Mas outros produtos também chamam a atenção na balança comercial entre os produtos. Na compra de carne bovina, os asiáticos foram, em 2024, o principal comprador do produto brasileiro. Foram 1,33 milhão de toneladas, responsáveis por uma receita de US$ 6 bilhões. Os chineses também ampliaram a compra de café brasileiro nos últimos anos, rompendo quase 1 milhão de sacas consumidas no ano passado.

Já os EUA, só em 2024, compraram 8 milhões de sacas de café do Brasil, segundo balanço do Conselho dos Exportadores de Café do Brasil (Cecafé). Mariana Bahia ressalta a dificuldade do mercado chinês absorver a demanda norte-americana a curto prazo. 

“Mas a médio prazo, pode ser uma oportunidade para produtos em ascensão no mercado asiático. Um exemplo é o café especial brasileiro, que hoje possui uma grande entrada no mercado norte-americano e tem sido cada vez mais consumido na China. Em um futuro próximo, o mercado chinês pode ser um grande comprador deste produto em contraponto ao mercado americano”, garante a diretora. 

Nessa quarta-feira, logo após Donald Trump confirmar que o café seria tarifado, a Embaixada da China no Brasil citou o aumento do consumo de café no país. O consumo per capita ainda é de apenas 16 xícaras por ano, frente à média global de 240. O café vem conquistando espaço no dia a dia dos chineses”, disse o escritório diplomático chinês no Brasil. 

Setor vê dificuldades 

O presidente da Federação da Agricultura e Pecuária do Estado de Minas Gerais (Faemg), Antônio Pitangui de Salvo, avalia que embora a China tenha ampliado o consumo de café nas últimas décadas, não há demanda o bastante para absorver a exportação brasileira no patamar dos EUA. “Seria preciso uma mudança de hábito”, pontua. 
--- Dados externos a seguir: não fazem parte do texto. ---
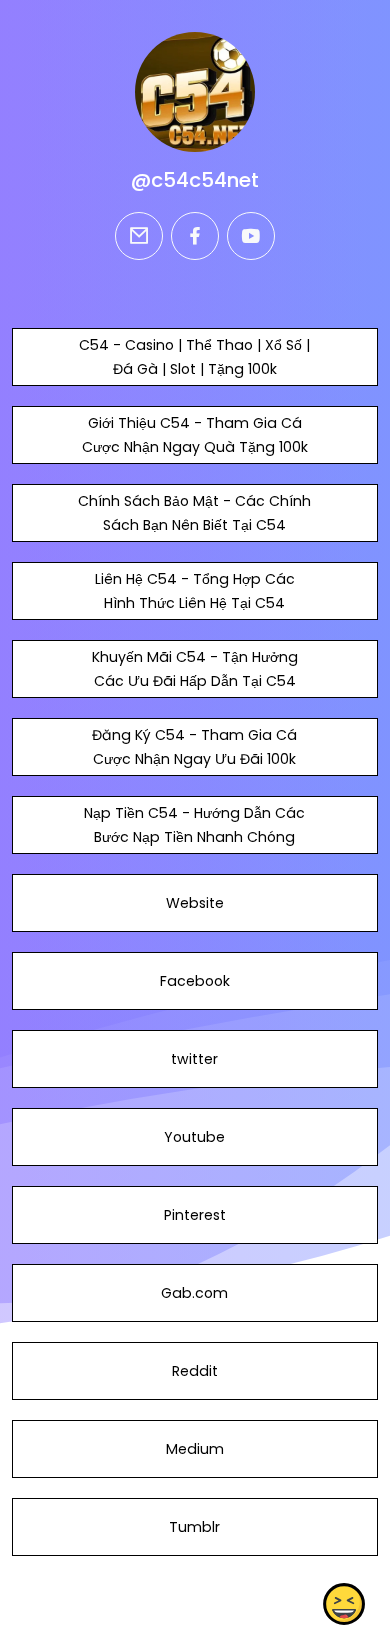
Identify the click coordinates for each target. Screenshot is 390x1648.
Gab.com (194, 1293)
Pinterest (195, 1215)
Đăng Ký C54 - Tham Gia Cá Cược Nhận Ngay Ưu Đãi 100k (194, 747)
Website (195, 903)
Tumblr (194, 1527)
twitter (194, 1059)
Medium (195, 1449)
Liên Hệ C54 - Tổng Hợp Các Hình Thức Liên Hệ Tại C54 (195, 591)
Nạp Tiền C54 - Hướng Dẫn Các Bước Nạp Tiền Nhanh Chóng (194, 825)
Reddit (195, 1371)
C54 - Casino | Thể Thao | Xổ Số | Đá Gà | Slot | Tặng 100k (194, 357)
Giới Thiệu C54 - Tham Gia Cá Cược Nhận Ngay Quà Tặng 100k (195, 435)
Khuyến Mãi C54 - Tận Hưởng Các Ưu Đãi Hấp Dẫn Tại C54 (195, 669)
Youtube (194, 1137)
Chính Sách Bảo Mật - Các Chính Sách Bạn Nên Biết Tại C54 (194, 513)
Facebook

O superintendente comercial da Cooperativa Regional de Cafeicultores de Guaxupé (Cooxupé), Luiz Fernando dos Reis, frisa que no país asiático o número de cafeterias tem aumentado, com uma proposta distinta para consumo da bebida.

“Eles comercializam bebidas à base de café, não apenas o café. Isso tem atraído um público jovem e isso é excelente para o futuro. Porém, não são blocos consolidados e não é tão fácil assim você virar uma produção que iria para um destino em um percentual tão alto e mandar para o outro”, lembra o superintendente da Cooxupé.

Carne tem cenário favorável 

Antônio de Salvo, da Faemg, por outro lado, vê margem mais alta para aumentar a entrada de carne brasileira na China. “Na medida em que o mundo asiático passa a ter mais poder aquisitivo, começa a consumir mais carne vermelha, principalmente do Brasil. Não nos faltará mercado, mas definitivamente não queremos abalar um grande comprador como os EUA”, salienta. 

Mariana Bahia, da Câmara Internacional de Negócios e Câmara Chinesa de Comércio do Brasil, não vê tanta margem para que os cortes enviados aos EUA sejam absorvidos pela China, em função de certificações diferentes, dentre outros pontos. No entanto, na agropecuária, ela acredita que há espaço para mais trocas entre Brasil e China.

Em maio, durante viagem do presidente Luiz Inácio Lula da Silva (PT) a Pequim, o Brasil anunciou a abertura de novos mercados para exportação de carne de pato, peru, miúdos de frango (coração, fígado e moela), grãos derivados da indústria do etanol de milho (DDG e DDGs) e farelo de amendoim.

“Observamos esse movimento na última guerra comercial, onde passamos a ser o grande exportador de soja para a China é uma alternativa para reduzir a dependência dos grãos americanos”, complementa Mariana Bahia.